- _ASSIGNMENT_
For every line of the material below, check for the string "sidebar" and return the line if it is there.

- _SOURCE DATA_
-------------------------

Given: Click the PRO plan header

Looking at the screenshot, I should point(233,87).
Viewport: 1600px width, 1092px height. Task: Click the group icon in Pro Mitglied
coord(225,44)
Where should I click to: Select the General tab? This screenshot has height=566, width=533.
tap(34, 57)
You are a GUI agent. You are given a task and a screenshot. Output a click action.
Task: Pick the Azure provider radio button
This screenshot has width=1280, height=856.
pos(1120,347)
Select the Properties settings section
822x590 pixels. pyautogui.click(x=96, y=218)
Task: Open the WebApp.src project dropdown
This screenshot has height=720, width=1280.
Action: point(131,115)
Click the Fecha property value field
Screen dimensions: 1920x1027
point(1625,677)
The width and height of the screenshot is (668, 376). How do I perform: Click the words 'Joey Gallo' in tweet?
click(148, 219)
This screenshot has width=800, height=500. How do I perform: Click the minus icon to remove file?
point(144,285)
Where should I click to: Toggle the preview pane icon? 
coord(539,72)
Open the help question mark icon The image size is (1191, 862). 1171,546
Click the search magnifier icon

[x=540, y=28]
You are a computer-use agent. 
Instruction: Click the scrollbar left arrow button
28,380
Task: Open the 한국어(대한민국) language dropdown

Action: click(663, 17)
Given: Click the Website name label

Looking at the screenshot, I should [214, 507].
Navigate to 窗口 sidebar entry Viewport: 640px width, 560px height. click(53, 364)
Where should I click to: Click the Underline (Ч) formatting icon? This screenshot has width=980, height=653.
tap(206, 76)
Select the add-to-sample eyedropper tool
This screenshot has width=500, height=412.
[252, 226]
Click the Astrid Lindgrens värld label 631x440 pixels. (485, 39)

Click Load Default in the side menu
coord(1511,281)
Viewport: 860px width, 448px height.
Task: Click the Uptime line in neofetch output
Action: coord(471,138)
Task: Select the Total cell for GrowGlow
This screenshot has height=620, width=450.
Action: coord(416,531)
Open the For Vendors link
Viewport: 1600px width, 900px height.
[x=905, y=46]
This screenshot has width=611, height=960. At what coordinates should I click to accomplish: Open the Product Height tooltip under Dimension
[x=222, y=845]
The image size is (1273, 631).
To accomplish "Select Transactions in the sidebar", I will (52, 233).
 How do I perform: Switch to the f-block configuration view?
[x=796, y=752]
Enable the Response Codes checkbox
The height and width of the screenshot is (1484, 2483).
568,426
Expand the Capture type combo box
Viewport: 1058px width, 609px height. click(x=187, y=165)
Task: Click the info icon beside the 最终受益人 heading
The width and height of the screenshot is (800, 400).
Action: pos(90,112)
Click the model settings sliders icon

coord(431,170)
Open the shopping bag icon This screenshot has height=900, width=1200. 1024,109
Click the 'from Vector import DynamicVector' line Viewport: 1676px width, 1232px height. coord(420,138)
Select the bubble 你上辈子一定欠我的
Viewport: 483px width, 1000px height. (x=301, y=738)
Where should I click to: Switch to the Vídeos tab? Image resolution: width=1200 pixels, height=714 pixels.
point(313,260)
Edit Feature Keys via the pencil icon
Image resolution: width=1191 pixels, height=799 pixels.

-------------------------

- _ANSWER SPACE_
Navigate to 窗口 sidebar entry Viewport: 640px width, 560px height. click(53, 364)
To accomplish "Select Transactions in the sidebar", I will (52, 233).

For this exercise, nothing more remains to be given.